Why in the world does every manufacturer of carbon arrows have a different sizing method and chart? I have been shooting aluminum for years, and a 2315 is a 2315 is a 2315 no matter who makes it. Now I am finally considering carbon, but I don't want to be forced into choosing a brand before I select a size and spine. I suppose different carbon shaft manufacturers utilize different methods and different configurations of materials and thats why. Did I just answer my own question there? Maybe I'll just stick with my aluminum as long as I can find them.....Just an old timer venting a little.....:BangHead:


----------



## why3zx

naw, they all pretty much make the same things just call them by different names, which is nice, like an easton 400 spline is less than a 340 spline, but if you go to carbon express then a 250 is lighter than a 350, and the same with pse arrows, the lower the number the lighter the spline, basically just pick your brand and then get the right spline, pretty much everyone makes what you need for whatever you are shooting. and just think, you can put your arrow straightener in the classifieds. :darkbeer:


----------



## ebonarcher

I started shooting in 2006. I've hot nothing but carbon arrow. And I found trying to figure out the so called system of aluminum arrow shaft system nothing but confusing when trying to find uni-bushing to fit into carbon arrows. So I feel your pain . But I've seen enough aluminum arrow come in to the local shop for straighting to know I want no part of them.


----------



## Nitroboy

why3zx said:


> naw, they all pretty much make the same things just call them by different names, which is nice, like an easton 400 spline is less than a 340 spline, but if you go to carbon express then a 250 is lighter than a 350, and the same with pse arrows, the lower the number the lighter the spline, basically just pick your brand and then get the right spline, pretty much everyone makes what you need for whatever you are shooting. and just think, you can put your arrow straightener in the classifieds. :darkbeer:


*It's SPINE not SPLINE people!!!:wink: Sorry I had too!*


----------



## 3children

The difference is carbon is measured by spine,(backbone) of the shaft. Aluminum is measure by the size ex: 2315 is measured od of 23/64" and the 15 is measured in thousand of an inch=.015 wall thickness. The second two numbers tell you how thick the wall of aluminum you have the first two tell you how thick the arrow is!


----------



## bfisher

The sizing charts and numbers on carbon arrows does get confusing, just as you are finding out. I assume you have been using 2315's. OK, the first two numbers are the shaft diameter in 64th of an inch. The second two numbers are the wall thickness of the shaft. These two combine to form a certain SPINE deflection, which is usually shown on some of Easton's charts.

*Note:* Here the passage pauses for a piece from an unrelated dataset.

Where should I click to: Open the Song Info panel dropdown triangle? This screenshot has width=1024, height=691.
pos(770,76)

When it comes to carbon arrows it's a whole new ball game. Almost very manufacturer has some different method for numbering their arrows. Easton and Beman (same company) are the ones that get it right. Their arrows are marked with the actual spine deflection, or stiffness. The smaller the number
(500,400,340, 300) the stiffer the arrow. The Gold Tip Ultralite series are numbered the same way.

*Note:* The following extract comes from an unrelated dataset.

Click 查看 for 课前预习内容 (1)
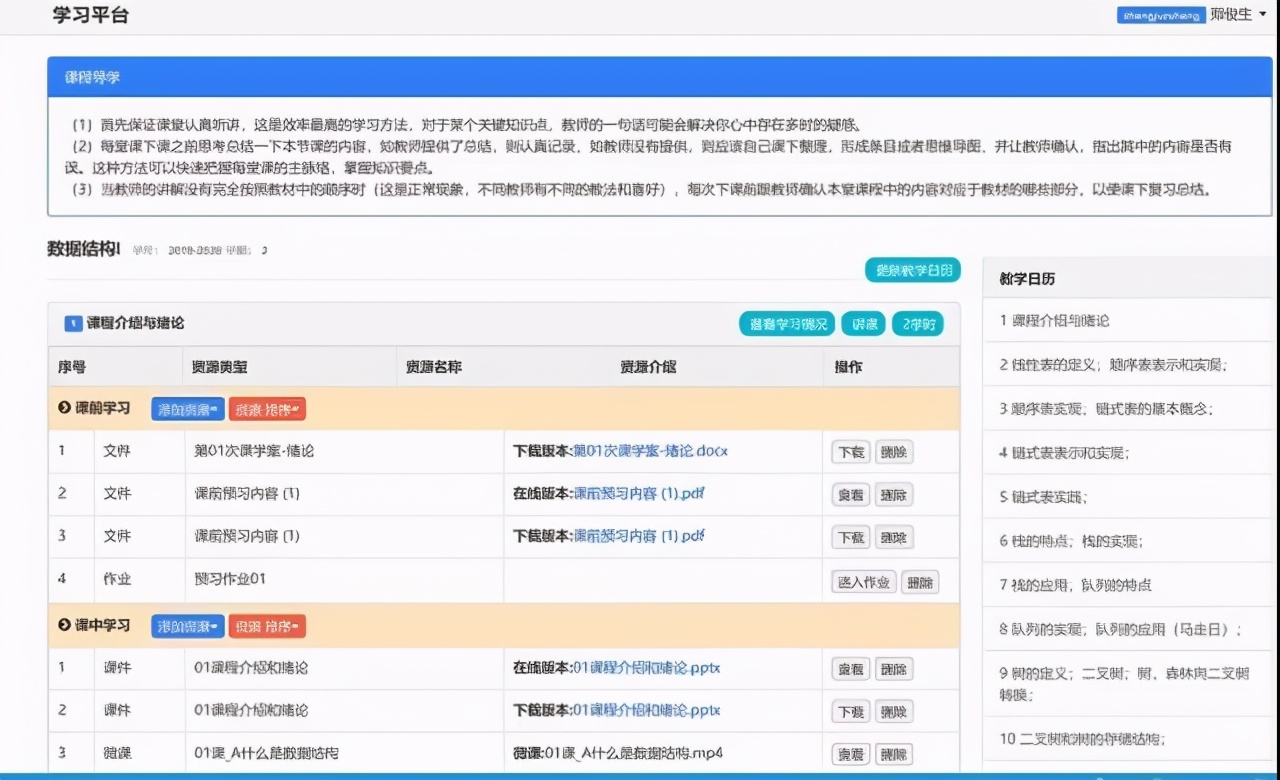This screenshot has height=780, width=1280. point(851,494)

Some companies put different numbers on their arrows that correlate to the spine, but are not the actual spine deflection. PSE and Carbon Express come to mind on this. They are backwards in relation to Easton's method with 400 being stiffer than 200. 

Then their are some, usually cheaper grade arrow arrows, tht are marked 4560 or 6075, or 7595. These are meant to designate at what poundage the arrows can be shot at, but are not always accurate, as it differs with the length of the arrow, point weights used, cam style, and draw length of the bow and so forth.

Here again, each manufacturer provides a chart showing which arrow spine to use at certain poundages and arrow lengths. These are usually just some sort of guideline as to where to start.

What needs to be done here, as with a lot of things in archery, is to come out with some standard by the ATA for arrow manufacturers to spine test their arrows and mark them accordingly. Somehow, I don't see this happening any time soon, but it should be done for the sake of the consumer.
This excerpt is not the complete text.